We have extracted below the Chairman’s Statement from the 2018 annual report of MedTech Holdings Limited (MMDZ.zw), listed on the Zimbabwe Stock Exchange:
Group Financial Analysis
The year 2018 was mixed for the Group. Group revenues increased 11% mainly driven by the revenue increase in the FMCG segment (26%). The increased revenue was attributable to changes in the sales mix and focus placed on fast moving items. Revenue decreases were noted for the manufacturing segment (13%) and the medical segment (160%). The Group recorded a profit before tax of $1,422,129. We also evidenced an improvement in operational performance with an operating profit of $4,618,560.

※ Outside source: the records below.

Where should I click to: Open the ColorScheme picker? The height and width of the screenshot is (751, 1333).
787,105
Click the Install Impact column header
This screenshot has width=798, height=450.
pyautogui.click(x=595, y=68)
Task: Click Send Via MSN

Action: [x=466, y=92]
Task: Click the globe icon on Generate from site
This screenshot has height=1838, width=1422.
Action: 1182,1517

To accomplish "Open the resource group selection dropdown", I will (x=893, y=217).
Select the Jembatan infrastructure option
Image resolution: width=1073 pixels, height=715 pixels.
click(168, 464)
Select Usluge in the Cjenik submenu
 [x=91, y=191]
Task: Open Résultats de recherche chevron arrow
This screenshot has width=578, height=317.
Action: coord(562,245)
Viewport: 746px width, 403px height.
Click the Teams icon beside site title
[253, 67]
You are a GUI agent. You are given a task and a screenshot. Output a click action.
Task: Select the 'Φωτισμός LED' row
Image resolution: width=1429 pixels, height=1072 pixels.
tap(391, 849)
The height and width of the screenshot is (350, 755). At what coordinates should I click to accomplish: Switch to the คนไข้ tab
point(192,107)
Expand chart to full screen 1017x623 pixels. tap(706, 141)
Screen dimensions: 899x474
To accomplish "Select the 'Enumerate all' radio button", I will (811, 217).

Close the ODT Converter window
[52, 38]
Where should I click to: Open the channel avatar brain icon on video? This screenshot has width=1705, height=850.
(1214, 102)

The results for the year are reported at the official rate of USD1: RTGS$1 which shows a profit which we anticipate changing to a significant loss (negative equity) when rates are allowed to move in line with market forces. This is further illustrated by the sensitivity analysis of how different exchange rates would have impacted the consolidated statement of financial position. For this analysis refer to note 27 Subsequent Events to the financial statements.
The challenging operating and economic environment remained depressed causing demand to remain subdued and as such a reduction in sales volumes. The main challenge experienced during the year included inadequate foreign currency reserves necessary to settle international obligations while other challenges were increased competition from unregistered operators and smuggled competing products.
Corporate Social Responsibility
The Group continues to give back to the community and assist where it can. During the period under review, we participated in a number of community beneficial projects. These were mainly donations of personal hygiene products to vulnerable women and children at prisons, hospitals, orphanages and cancer associations.
The trading environment and macro-economic situation remains uncertain. Though the exchange rate has been liberalized, in the short term we do foresee continued delays in remitting foreign payments and this will negatively affect our ability to service existing foreign creditors amounting to ZAR27,7 million (31 December 2017: ZAR35.7million). This may lead to cuts in supply and resultant stock outs.
The sharp rise in general price levels within the economy is expected to persist resulting in a further reduction in consumer spending and this will lead to consumers purchasing smaller pack sizes. We expect a decrease in revenue volumes in 2019. Nevertheless, we will continue to do our best to maintain our market share and sales and keep up the strict cost control.
Given the liquidity challenges and Group’s working capital needs, the Directors resolved not to declare a dividend.
I wish to record my appreciation to all stakeholders, strategic partners and suppliers, customers, management and staff for their support. I also wish to thank the non-executive directors for their considerable guidance.